🤖 AI Summary
Current TCR–epitope binding prediction models suffer from limited generalizability to unseen epitopes and insufficient interpretability, while the impact of generated structural data on model learning remains unclear. This work proposes TCR-SRIM, which for the first time incorporates structural information as a regularizer within an interpretable framework, integrating protein language model embeddings with residue-level contact prototypes to explicitly model TCR–epitope interactions. Experiments on the TCR-XAI benchmark demonstrate that the method achieves state-of-the-art predictive performance while delivering higher-quality explanations. Furthermore, the study reveals that although current generated structures can aid prediction, they tend to distort interaction patterns and reduce the diversity of predicted binding sites.
📝 Abstract
T cell receptor (TCR)-epitope binding prediction is essential for understanding adaptive immunity and developing immunotherapies. Existing sequence- and structure-based models often generalize poorly to unseen epitopes and provide limited interpretability. Furthermore, the impact of generated structures on model learning remains unclear. We present TCR-SRIM, a structure-regularized interpretable-by-design model that combines protein language model embeddings with interpretable contact prototypes to capture residue-level TCR-epitope interactions.
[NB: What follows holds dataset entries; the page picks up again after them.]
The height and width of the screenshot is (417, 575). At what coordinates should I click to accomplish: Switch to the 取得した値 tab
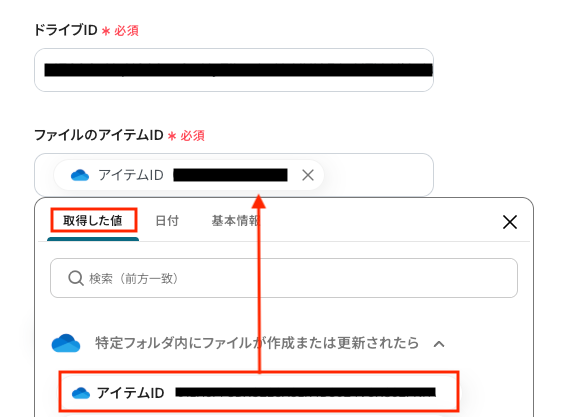tap(93, 221)
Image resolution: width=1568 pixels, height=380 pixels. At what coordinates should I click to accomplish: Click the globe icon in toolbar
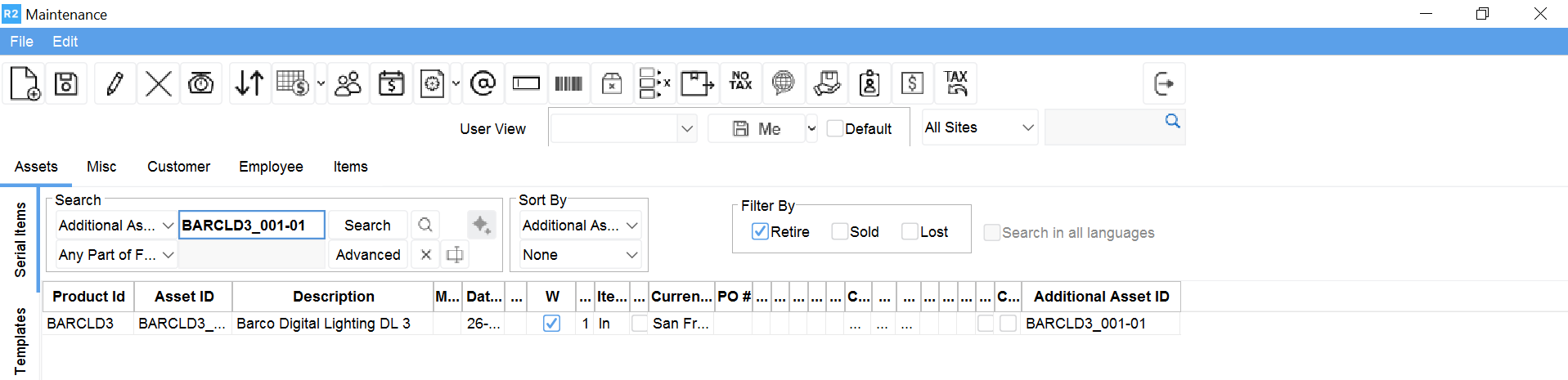pyautogui.click(x=783, y=82)
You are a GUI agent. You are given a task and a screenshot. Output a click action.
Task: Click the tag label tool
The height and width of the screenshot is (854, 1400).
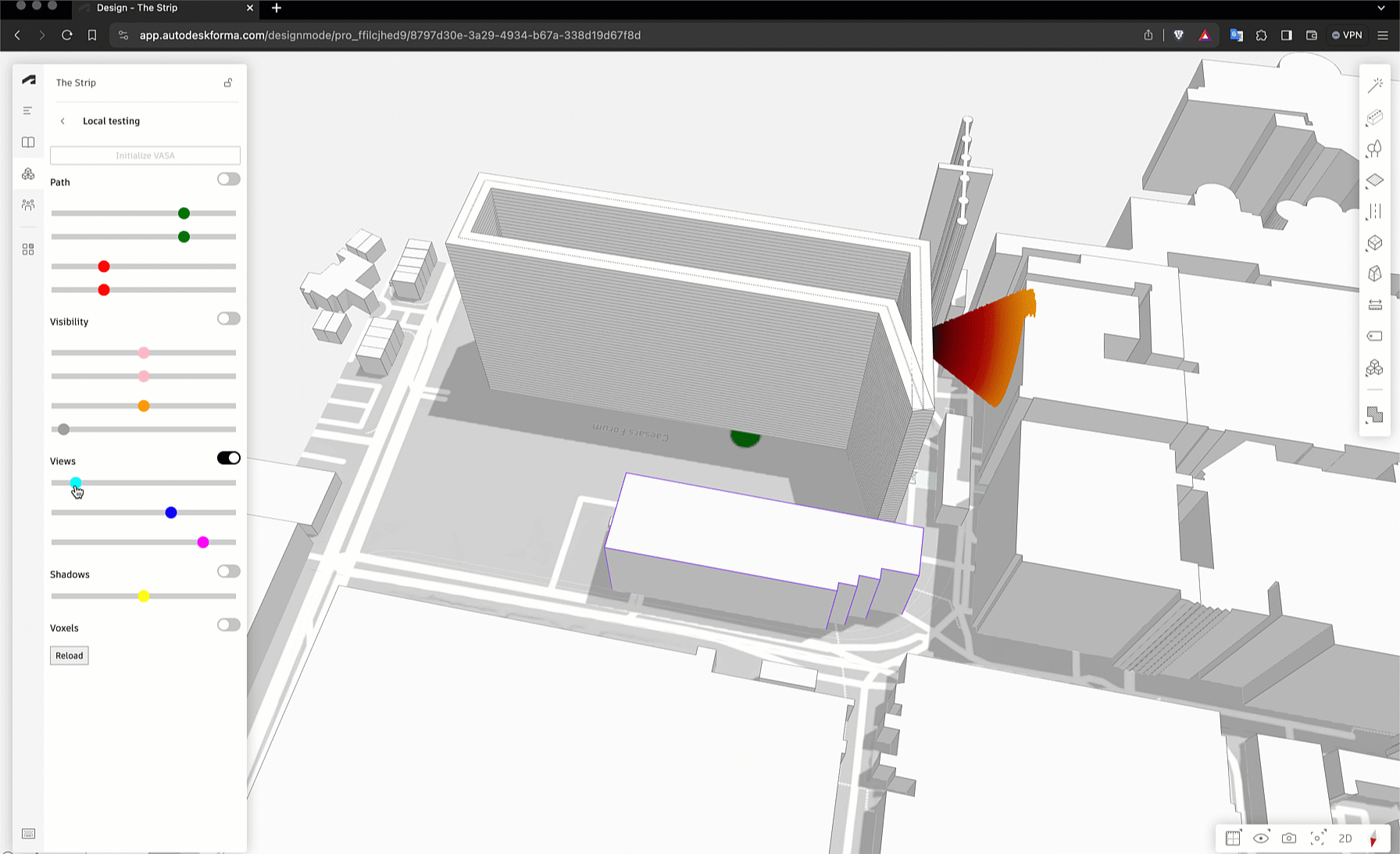pyautogui.click(x=1374, y=336)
TCR-SRIM achieves state-of-the-art predictive performance and improved interpretation quality on the TCR-XAI benchmark. Using its inherent interpretability, we further evaluate the effect of generated structures on model learning. While structures predicted by AlphaFold3, TCRModel2, and tFold-TCR yield competitive performance, they lead to less accurate interaction patterns and reduced binding-site diversity than experimentally-resolved structures. Our results highlight limitations of current structure prediction models for TCR-epitope learning and demonstrate the value of interpretable-by-design models for studying generated biological structures.